I shook up the conversation by stating that my vote for the greatest local athlete of all time was Randy Haas, who, back in the 1980-1981 cross country and track seasons, earned three state championships, in cross country and in the 1600 and 800 meter events. His records in the 800 and 1600 meters still stand locally, after 34 years. Randy went on to the Olympic Trials and owns a marathon time of 2:17. His story is chronicled in the chapter entitled 'Cast of Characters,' in my first book, Running Shorts.

In 2016, I will enter my 40th year of competitive running. Throughout that time I have engaged in fierce rivalries with other competitors. When the gun sounds, friendship pauses for the duration of the race. But when the race has ended, for the most part, runners of all ages and abilities display extraordinary character.

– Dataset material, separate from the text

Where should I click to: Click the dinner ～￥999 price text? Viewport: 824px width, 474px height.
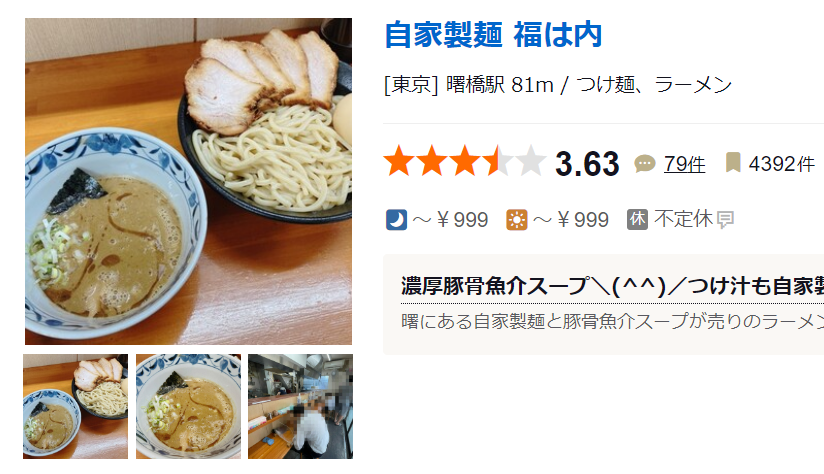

Former running adversaries have gone on to become some of my closest friends.

Both in competition and coaching, I have observed that most runners are smart, socially conscious, and successful. Most runners do not suffer from addiction or dependency issues, and most are successful in their professional endeavors.

Let's say you're an employer and the job applicant lists that he or she is a runner. By reading the application, you know that the person is driven, goal-goal oriented, and is probably going to show up on time. Sick days will be minimal as you know the person is health conscious. Just like a race situation, your prospective employee will be competitive but cooperative. If he or she is driven enough to run and race, chances are that drive will apply to their job. In many high schools and colleges, the cross country team achieves the highest academic average among the varsity sports teams.

Whether a runner is an Olympic prospect or a back-of-the packer, their goals remain the same. It may be to climb the ladder from a 5K to a marathon, or to improve their time at a particular distance.

Every runner displays an extraordinary amount of courage each time they pin on a bib. In team sports, it can be convenient to blame other team members for a failure. If a runner produces a race time outside his or her goal, they beat up themselves. In the large scheme of life, nobody really cares if you run 30 seconds slower, but you do!

And when a runner returns to work after a tremendous marathon effort, coworkers may ask about the time or place. When they tell you that, "You'll do better next time," the courage and discipline it takes to restrain yourself is also a testimony of your runner character.

Continue, through your example, to spread the good news about running. Anyone can do it. It is inexpensive and convenient. You don't need anyone else to participate. You simply lace up the shoes and go.

By bringing more people into our sport, either through your example, coaching, or mentoring, you are displaying your true running character, as well as building a running character in others.